Your pet is sick, and you are suddenly facing the need for what could be an expensive, and invasive, medical procedure. It has all happened so quickly, that you had no time to prepare emotionally or financially.
The veterinarian is making recommendations for diagnostics and treatment, and it seems like he or she is speaking another language. You know you should be asking more questions and expressing concerns, but you are worried that your dog has a life-threatening condition, and now they are talking surgery. You just listen, and trust that whatever you are being told to do will treat the problem effectively.
On the other side of that conversation is a veterinarian, who does not yet have enough information to say exactly what the problem is. But this is a medical professional and, as such, must appear confident and knowledgeable. He, or she, has presented a list of possibilities, otherwise known as “differential diagnoses,” or “rule outs,” but likely has a short list of prime suspects in mind. The initial diagnostics are generally directed at what is considered most likely.
The vet saw a client nodding in agreement, apparently understanding what was being said, asking few questions and raising no concerns. The client saw a confident medical professional and filled the gaps in understanding with assumptions, and trust. The client assumed that the recommendations were based upon knowing what the problem is, and the vet assumed that the client understood that they were based upon what it probably is. This gap in understanding ensures that the only way both parties will be happy is if the problem is the prime suspect. Inevitably, there will be times when this is not the case.
A young dog, with a known tendency to chew things up, like the children's socks, recently was brought to our (Henri Bianucci) emergency clinic. The dog appeared painful in its abdomen, and could keep nothing down.
Basic testing ruled out parasites or certain viral diseases, while abdominal X-rays were strongly suggestive of an intestinal obstruction. This determination was rendered by a board certified radiologist. There are other tests that could help confirm the diagnosis, such as a CT scan, or abdominal ultrasound, but even these may not yield a definitive answer, and they would constitute a delay and additional, possibly unnecessary, expense.

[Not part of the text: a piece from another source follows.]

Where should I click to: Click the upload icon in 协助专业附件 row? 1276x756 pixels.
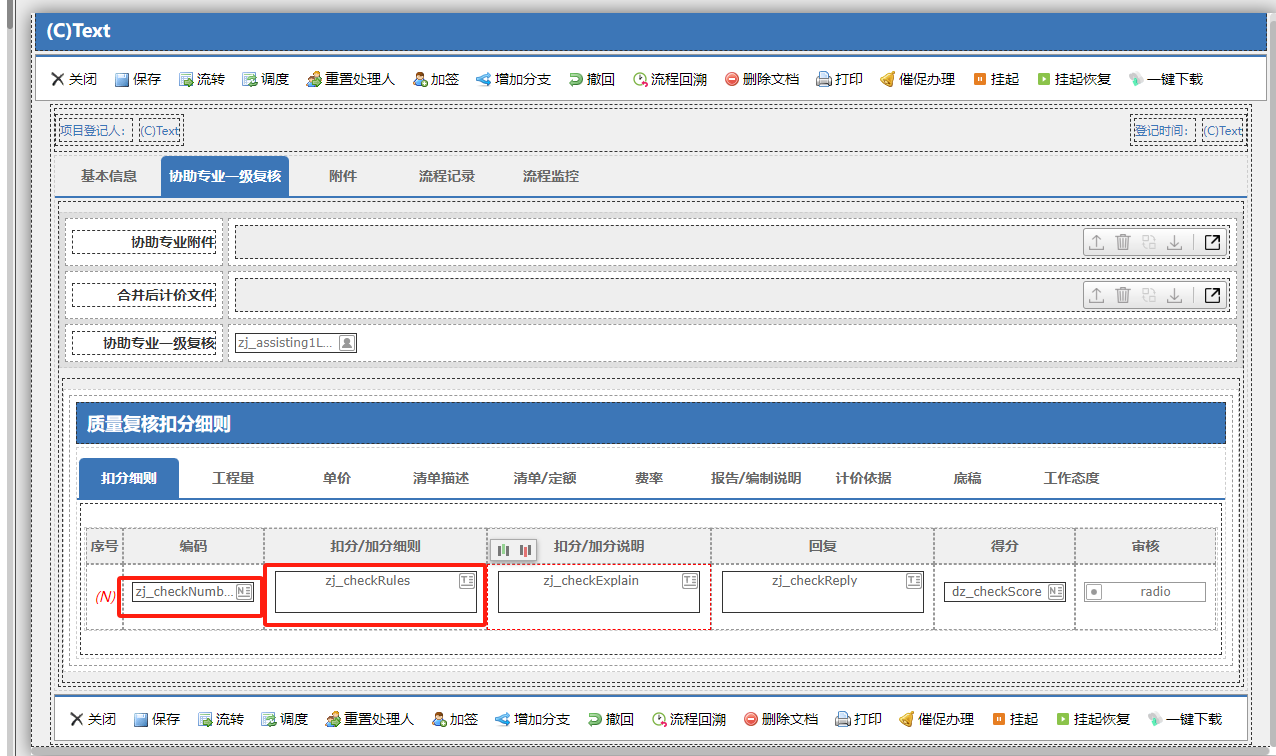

Virtually any veterinarian would, at this juncture, recommend an abdominal exploratory surgery. Further diagnostics would likely add little, and the risk of waiting includes severe damage to the intestine, which could result in perforation, leakage and a life-threatening infection, known as peritonitis.

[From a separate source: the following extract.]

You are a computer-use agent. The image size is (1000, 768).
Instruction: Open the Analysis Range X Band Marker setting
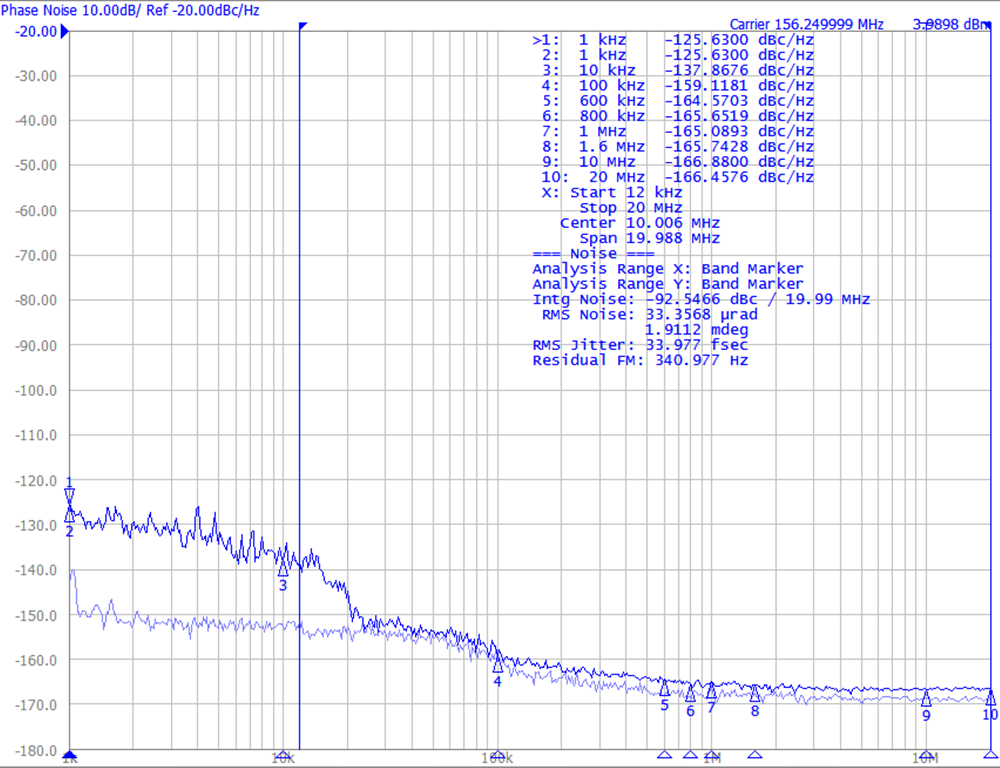[668, 268]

This is what the vet was explaining. She also explained that there are things that can cause similar signs, which do not require surgical intervention. In other words, this exploratory procedure may serve only to rule out an obstruction, because it failed to find one. This is known as a “negative exploratory.”
There is a saying: “Better a negative exploratory than a dead dog.” This doesn’t mean that we don’t try and avoid that occurrence. It simply means that when the preponderance of evidence supports the need to treat, or rule out, an obstruction, and the risk of waiting includes a much more severe illness or death, we often suggest an exploratory.

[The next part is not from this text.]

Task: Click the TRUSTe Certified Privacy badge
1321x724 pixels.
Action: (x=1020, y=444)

In our example case, the client agreed to the exploratory. Upon opening the abdomen the surgeon identified abnormally distended intestines. They were bruised and inflamed looking. However, there were no perforations, and there was no obstruction. A hard object was found in the colon, which turned out to be a walnut. It appeared that there had been an obstruction, but by the time of surgery, it had cleared itself.
The good news was that things were going to get better. No intestinal incisions were needed, so the risk of post-op complications was low. We now knew that with a little more supportive care, the patient would improve, and we were not missing something else.
While we did not find an obstruction, we ruled out that anything worse was happening and determined that the prognosis is excellent. We gained a diagnosis, guidance for continued care and peace of mind. Although “negative,” this exploratory yielded a wealth of information. But did the client see it that way? Not at all.
Prior to surgery the client was under severe emotional stress. She thought her dog might be dying. Afterwards, that stress was immediately alleviated. Maybe that made her see things differently. Suddenly, not only was the dog not dying, he now had a surgical incision that now seemed to be unnecessary. She greeted the news by exclaiming, “So we did surgery for nothing?”
This is simply a cautionary tale to both sides of an exchange such as this. To this client, everyone appeared to believe an obstruction was likely, and the her perception was that the goal of surgery was to remove it. Finding that there was not an obstruction made surgery seem a failure.
The client needed to understand that they had reached a point where it was critical to rule out an obstruction, because if there was one, things were likely to get worse.
The goals were to rule it out or confirm and remove it. With that understanding, the surgery would inevitably reach at least one goal.
In the course of a medical emergency, emotional states can range widely. As these change, so will the ability to comprehend and interpret information. An awareness if this factor, on both parts, is critical to preventing a disappointing or frustrating outcome to the course of medical or surgical treatment.